▶ KUTIPAN YANG DISEDIAKAN:
= = =

2. Gangguan pola tidur berhubungan dengan ansietas dan hiperaktif dapat teratasi dengan
criteria hasil :
a. Anak mengungkapkan tidak adanya gangguan-gangguan pada waktu tidur
b. Tidak ada gangguan-gangguan yang dialamti oleh perawat
c. Anak mampu untuk mulai tidur dalam 30 menit dan tidur selama 6 sampai 7 jam tanpa
terbangun
3. Harga diri rendah berhubungan dengan sistem keluarga yang disfungsi /koping idividu
tidak efektif dapat teratasi dengan criteria hasil:
a. Mampu mengungkapkan persepsi yang positif tentang diri
b. Anak berpartisipasi dalam aktivitas-aktivitas baru tanpa memperlihatkan rasa takut yang
ektrim terhadap kegagalan.

= = =

▶ DATA HASIL EKSTRAKSI:
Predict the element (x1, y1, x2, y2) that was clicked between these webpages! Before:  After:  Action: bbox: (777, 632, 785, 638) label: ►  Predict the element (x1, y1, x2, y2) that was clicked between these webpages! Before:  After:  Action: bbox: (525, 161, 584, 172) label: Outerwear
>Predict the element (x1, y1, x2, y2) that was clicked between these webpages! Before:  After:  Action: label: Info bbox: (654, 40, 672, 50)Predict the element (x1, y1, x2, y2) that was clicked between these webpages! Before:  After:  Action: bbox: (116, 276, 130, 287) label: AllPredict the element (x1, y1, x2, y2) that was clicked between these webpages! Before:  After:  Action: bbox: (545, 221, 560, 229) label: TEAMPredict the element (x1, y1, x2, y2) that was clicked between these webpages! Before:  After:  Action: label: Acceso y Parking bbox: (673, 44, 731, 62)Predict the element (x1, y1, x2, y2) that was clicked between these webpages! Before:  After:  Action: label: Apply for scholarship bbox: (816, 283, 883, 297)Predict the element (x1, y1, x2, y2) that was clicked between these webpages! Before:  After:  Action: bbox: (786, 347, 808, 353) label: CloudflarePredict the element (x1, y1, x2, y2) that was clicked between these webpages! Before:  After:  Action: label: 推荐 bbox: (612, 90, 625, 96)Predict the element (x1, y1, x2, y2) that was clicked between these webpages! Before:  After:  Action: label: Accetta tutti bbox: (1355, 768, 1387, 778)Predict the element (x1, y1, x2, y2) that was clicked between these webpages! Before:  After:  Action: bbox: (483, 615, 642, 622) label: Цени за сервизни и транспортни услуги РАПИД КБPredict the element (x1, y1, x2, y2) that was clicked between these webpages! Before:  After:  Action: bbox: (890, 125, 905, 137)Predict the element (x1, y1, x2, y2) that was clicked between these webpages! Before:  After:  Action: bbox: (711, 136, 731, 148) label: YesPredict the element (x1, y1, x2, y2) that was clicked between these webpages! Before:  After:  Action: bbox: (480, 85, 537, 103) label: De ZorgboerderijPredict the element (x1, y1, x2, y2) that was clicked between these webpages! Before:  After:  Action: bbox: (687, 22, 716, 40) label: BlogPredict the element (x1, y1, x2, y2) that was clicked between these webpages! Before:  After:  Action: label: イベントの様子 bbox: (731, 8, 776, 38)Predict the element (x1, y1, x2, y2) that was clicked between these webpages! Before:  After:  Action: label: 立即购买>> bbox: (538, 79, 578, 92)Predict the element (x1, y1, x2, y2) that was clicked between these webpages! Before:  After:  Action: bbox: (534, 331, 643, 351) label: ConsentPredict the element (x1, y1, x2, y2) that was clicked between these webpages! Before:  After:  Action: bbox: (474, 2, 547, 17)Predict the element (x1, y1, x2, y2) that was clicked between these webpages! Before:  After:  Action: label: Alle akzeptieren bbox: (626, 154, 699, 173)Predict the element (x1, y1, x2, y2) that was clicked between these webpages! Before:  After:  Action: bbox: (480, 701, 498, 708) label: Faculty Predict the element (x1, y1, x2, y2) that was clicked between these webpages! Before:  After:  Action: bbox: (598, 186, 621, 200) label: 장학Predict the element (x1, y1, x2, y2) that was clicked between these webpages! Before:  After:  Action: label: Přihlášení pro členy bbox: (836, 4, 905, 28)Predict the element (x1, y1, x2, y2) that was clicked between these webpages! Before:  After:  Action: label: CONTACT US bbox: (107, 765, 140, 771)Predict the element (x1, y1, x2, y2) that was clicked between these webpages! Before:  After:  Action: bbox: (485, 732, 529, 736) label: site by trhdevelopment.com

= = =

▶ DAFTAR TUGAS:
**1)** Bisakah Anda mengetik ulang bagian teks tentang kriteria hasil keperawatan anak, mulai dari "2. Gangguan pola" sampai dengan "ektrim terhadap kegagalan.", tanpa mengubah apa pun?
**2)** Bisakah Anda melanjutkan teks tentang kriteria hasil keperawatan anak, dimulai setelah kalimat terakhirnya?

▶ JAWABAN TERTULIS:
**1)**
2. Gangguan pola tidur berhubungan dengan ansietas dan hiperaktif dapat teratasi dengan
criteria hasil :
a. Anak mengungkapkan tidak adanya gangguan-gangguan pada waktu tidur
b. Tidak ada gangguan-gangguan yang dialamti oleh perawat
c. Anak mampu untuk mulai tidur dalam 30 menit dan tidur selama 6 sampai 7 jam tanpa
terbangun
3. Harga diri rendah berhubungan dengan sistem keluarga yang disfungsi /koping idividu
tidak efektif dapat teratasi dengan criteria hasil:
a. Mampu mengungkapkan persepsi yang positif tentang diri
b. Anak berpartisipasi dalam aktivitas-aktivitas baru tanpa memperlihatkan rasa takut yang
ektrim terhadap kegagalan.

**2)**
3. Perlakuan dan Penanggulangan

a. Perlakuan pokok
1) Terapi medis: Mengendalikan simtom-simtom ADHD
2) Pelatihan manajemen orang tua: mengendalikan perilaku anak yang merusak di
rumah, mengurangi konflik antara anak dan orang tua, serta meningkatkan pro-sosial
dan perilaku regulasi diri
3) Intervensi pendidikan: mengendalikan perilaku yang merusak di kelas, meningkatkan
kemampuan akademis, serta mengajarkan perilaku pro-sosial dan regulasi diri

b. Perlakuan intensif
Program-program bulanan: melakukan penyesuaian di rumah dan keberhasilan ke depan di
sekolah dengan mengomindasikan perlakuan tambahan dan pokok dalam program yang
intensi

c.Perlakuan tambahan
1) Konseling keluarga: coping terhadap stress keluarga dan individu yang berkaitan
dengan ADHD, termasuk kekacauan hati dan permasalahan suami istri
2) Kelompok pendukung: menghubungkan orang tua dengan orang tua anak ADHD
lainnya, berbagi informasi dan pengalaman mengenai permasalahan umum dan
member dukungan moral
3) Konseling individu: memberi dukungan di mana anak dapat membahas permasalahan
dan curahan hati pribadinya

d. Dari orang tua


Jika orang tua mencurigai adanya gangguan ADHD pada anak-anaknya, hal yang harus
dilakukan orang tua adalah sebagai berikut.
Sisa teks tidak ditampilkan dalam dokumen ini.